Do people change? Can people change? Will people ever change?

We have all pondered these questions regarding our spouses, family, friends, politicians  - members of the human race. Most of us have introspectively considered these questions regarding our own personal shortcomings and weaknesses.  I think it's fair to say the majority of us  have a tendency to think if we can make certain changes in society, the world will be a better place. This line of thinking could be applied to friendships, marriages and political systems. You name it. The possibilities are endless, right?

Over the holidays I was chatting with my younger sister Sandy about the differences we have politically. I used the word paradigm to describe the concept of viewing an object from different perspectives. A very simple illustration would be viewing a cube that has all of its sides painted different colors. Depending on your position you might see a red top and a blue side. Another person viewing the cube from a different angle may see a red top and a green side. Although both viewers are looking at the same object, their interpretation of the cube is different as a result of their perspective. What you know about a certain individual will result in an opinion and attitude toward that person.  Yet another viewer may have a completely different opinion based on a different knowledge set.

Imagine yourself as the cube. Your imperfections, faults and flaws are mixed together with your strengths, talents and positive aspects. I may have a very positive attitude toward you based on my general assessment coupled with what I know about you, but my opinion will be based solely on my limited knowledge or paradigm. Another individual may know something dark or may have knowledge of something negative in your past. Their image of you may be formed by negative information alone.
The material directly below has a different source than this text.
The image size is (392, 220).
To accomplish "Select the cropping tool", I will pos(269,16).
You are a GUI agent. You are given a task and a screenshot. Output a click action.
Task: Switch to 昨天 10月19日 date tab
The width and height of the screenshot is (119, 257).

How we perceive a situation also has much to do with our own personal lens.  When I was in high school, I found a copy of The Book of Mormon on a bookshelf in my home. When I confronted my father (an evangelical preacher) about the book, I was told, "you shouldn't even be looking at that book, it's heresy." According to my upbringing and as a result of that event, I subconsciously formed a negative attitude toward Mormons. I personally don't believe the same way Mormons do, but it wasn't until later in life while living in Salt Lake I realized most Mormons are just normal human beings. Your environment growing up may have a profound affect regarding the way you judge other people. 
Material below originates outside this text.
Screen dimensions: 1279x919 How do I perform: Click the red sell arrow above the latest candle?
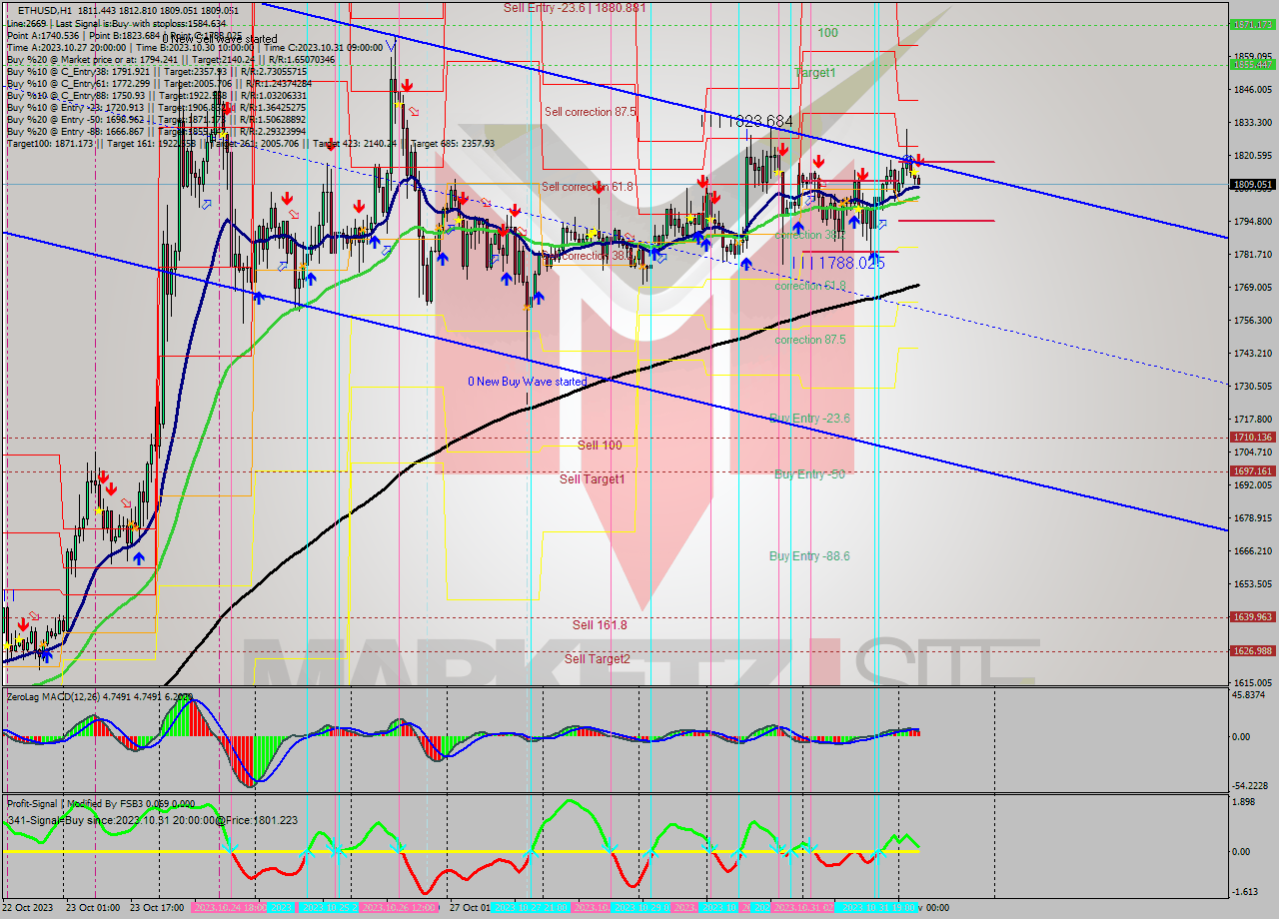coord(919,160)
Failures and disappointments tend to make us more hesitant and cautious. It's easy to see that the misfortune and personal defeats in our lives make us more prone to see things in a negative way.  Conversely, a person with a positive background will have a less obstructed view. It's our lens. 

Purposely adjusting your view to see someone or some thing in a different light doesn't mean you are necessarily changing. Change is subtle, and for most of us change typically happens over a long period of time. However, understanding can illuminate instantly, like a light bulb being turned on.  You can observe a situation from a neutral standpoint without becoming emotionally involved and without feeling like you're compromising your own constitution.  You can welcome those ah ha moments without feeling threatened. The time and energy we expend attempting to change other people might be better spent at changing our perspective. As a result our outlook becomes more open. When we learn and understand the differences in each other we can grow, and as a result we can replace our negative and clouded view with a clear and honest interpretation.